Translating the Results to Practice
“One of the more interesting things we found is that higher pain scores do correlate with [increased] disability. I think that would be expected in an adult population, but it’s certainly borne out in the pediatric population, as well,” Dr. Son says. “I think focusing in on that [correlation] in a clinical visit and seeing if [the child is] in pain, and if so, what do we think is driving that pain in order to address it may improve the disability scores.”
For the finding associating disability with arthritis, Dr. Son encourages rheumatologists with pediatric patients to ask about that condition as well. She notes treatment options are available for these patients that can immediately help alleviate arthritis symptoms.
It’s important for rheumatologists to ask kids about their joint pain “and how much of their function they think [has] decreased due to joint pain,” she adds. “We do have medications that treat inflammatory arthritis, so focusing on that [need] and addressing it the best we can [may] also help decrease disability.”
Dr. Son encourages rheumatologists to ask “the right questions” to elicit information from pediatric patients about such issues as joint pain.
“Some kids willingly offer [information], and other kids [may] have learned to live with [the pain],” she says. “As pediatricians, we focus on function. So what’s impacting the child’s day-to-day function? Are there sports they want to play that they’re unable to? Are there other activities they’d like to participate in that they’re unable to?”
Another point to remember is that for a pediatric patient, participating in sports and school is as important as an adult rheumatology patient’s ability to earn a living, Dr. Son says.
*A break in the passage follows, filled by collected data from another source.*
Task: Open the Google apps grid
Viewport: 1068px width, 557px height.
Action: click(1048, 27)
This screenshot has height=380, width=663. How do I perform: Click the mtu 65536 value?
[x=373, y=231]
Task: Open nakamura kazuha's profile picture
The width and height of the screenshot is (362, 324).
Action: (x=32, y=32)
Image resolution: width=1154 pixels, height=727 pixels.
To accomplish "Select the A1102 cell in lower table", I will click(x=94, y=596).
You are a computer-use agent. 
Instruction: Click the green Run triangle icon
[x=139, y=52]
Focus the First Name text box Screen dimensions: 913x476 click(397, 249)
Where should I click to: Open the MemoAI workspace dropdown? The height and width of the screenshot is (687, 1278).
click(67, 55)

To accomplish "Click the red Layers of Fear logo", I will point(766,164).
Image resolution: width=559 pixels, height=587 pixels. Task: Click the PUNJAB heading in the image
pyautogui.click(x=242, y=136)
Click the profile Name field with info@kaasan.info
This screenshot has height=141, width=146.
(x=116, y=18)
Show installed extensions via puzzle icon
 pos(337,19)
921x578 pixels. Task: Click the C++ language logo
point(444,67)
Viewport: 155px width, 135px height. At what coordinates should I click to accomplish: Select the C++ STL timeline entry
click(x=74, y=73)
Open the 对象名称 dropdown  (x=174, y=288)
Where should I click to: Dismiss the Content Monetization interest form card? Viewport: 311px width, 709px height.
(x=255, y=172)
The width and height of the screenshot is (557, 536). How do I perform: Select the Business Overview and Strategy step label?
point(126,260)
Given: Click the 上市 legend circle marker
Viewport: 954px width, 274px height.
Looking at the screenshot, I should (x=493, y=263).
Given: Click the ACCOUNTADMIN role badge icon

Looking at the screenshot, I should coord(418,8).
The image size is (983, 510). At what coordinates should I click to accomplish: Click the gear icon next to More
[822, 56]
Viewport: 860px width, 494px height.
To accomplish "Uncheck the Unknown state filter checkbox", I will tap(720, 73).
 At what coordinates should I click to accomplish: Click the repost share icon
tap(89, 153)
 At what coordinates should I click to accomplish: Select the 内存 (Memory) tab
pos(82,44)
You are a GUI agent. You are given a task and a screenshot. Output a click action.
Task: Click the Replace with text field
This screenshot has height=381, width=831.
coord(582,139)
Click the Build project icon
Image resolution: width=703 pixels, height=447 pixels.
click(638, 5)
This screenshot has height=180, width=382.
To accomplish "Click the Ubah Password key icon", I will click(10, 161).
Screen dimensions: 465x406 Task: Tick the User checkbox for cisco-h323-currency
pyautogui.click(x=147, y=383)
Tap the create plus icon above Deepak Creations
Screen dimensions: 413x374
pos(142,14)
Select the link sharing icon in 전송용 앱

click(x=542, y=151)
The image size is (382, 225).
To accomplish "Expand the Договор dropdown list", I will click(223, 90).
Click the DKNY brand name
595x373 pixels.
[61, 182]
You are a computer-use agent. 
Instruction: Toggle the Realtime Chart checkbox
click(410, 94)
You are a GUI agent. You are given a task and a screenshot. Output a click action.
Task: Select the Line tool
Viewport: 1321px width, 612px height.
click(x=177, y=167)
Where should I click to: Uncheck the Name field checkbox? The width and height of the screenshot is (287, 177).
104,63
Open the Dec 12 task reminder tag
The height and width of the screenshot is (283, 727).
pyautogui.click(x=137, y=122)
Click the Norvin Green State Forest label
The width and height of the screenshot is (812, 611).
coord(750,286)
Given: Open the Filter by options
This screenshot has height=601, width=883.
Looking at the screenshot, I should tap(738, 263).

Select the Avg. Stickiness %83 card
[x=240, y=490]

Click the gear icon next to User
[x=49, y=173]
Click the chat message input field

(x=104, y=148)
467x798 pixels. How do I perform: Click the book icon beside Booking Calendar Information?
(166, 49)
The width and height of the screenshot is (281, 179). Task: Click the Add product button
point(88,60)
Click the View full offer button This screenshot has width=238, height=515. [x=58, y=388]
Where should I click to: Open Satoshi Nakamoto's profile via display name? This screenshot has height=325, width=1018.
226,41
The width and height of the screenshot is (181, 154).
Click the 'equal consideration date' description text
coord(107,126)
“Lupus in childhood is a lifelong disease,” Dr. Son adds. “Give them the tools to participate fully and realize that [treatment] goal is important, so they don’t think they have to live with decreased function or a lot of pain. I think it’s important to address [this aspect] early on in the disease to give the kids an outlook that they’re going to live with their lupus. And we’re going to do the best we can to help them with that.”
Patient Access
The report’s finding on how low annual income affects pediatric patients means that rheumatologists also need to communicate with their patient’s parents or caregivers. Dr. Son says it’s important to ensure patients can get to their appointments, and if not, determine if transportation can be arranged another way.
“Are there ways we can help with that?” she asks. “Are they able to afford their [children’s] medications and the co-pays associated with those medications? Do we have our social workers working with them to ensure they have supplementary medical insurance to make sure medications are feasible? The medications we prescribe for pediatric lupus are potentially life saving, and it is really important to know if families are struggling financially. We need to make sure we are enabling full access to medications and healthcare visits.”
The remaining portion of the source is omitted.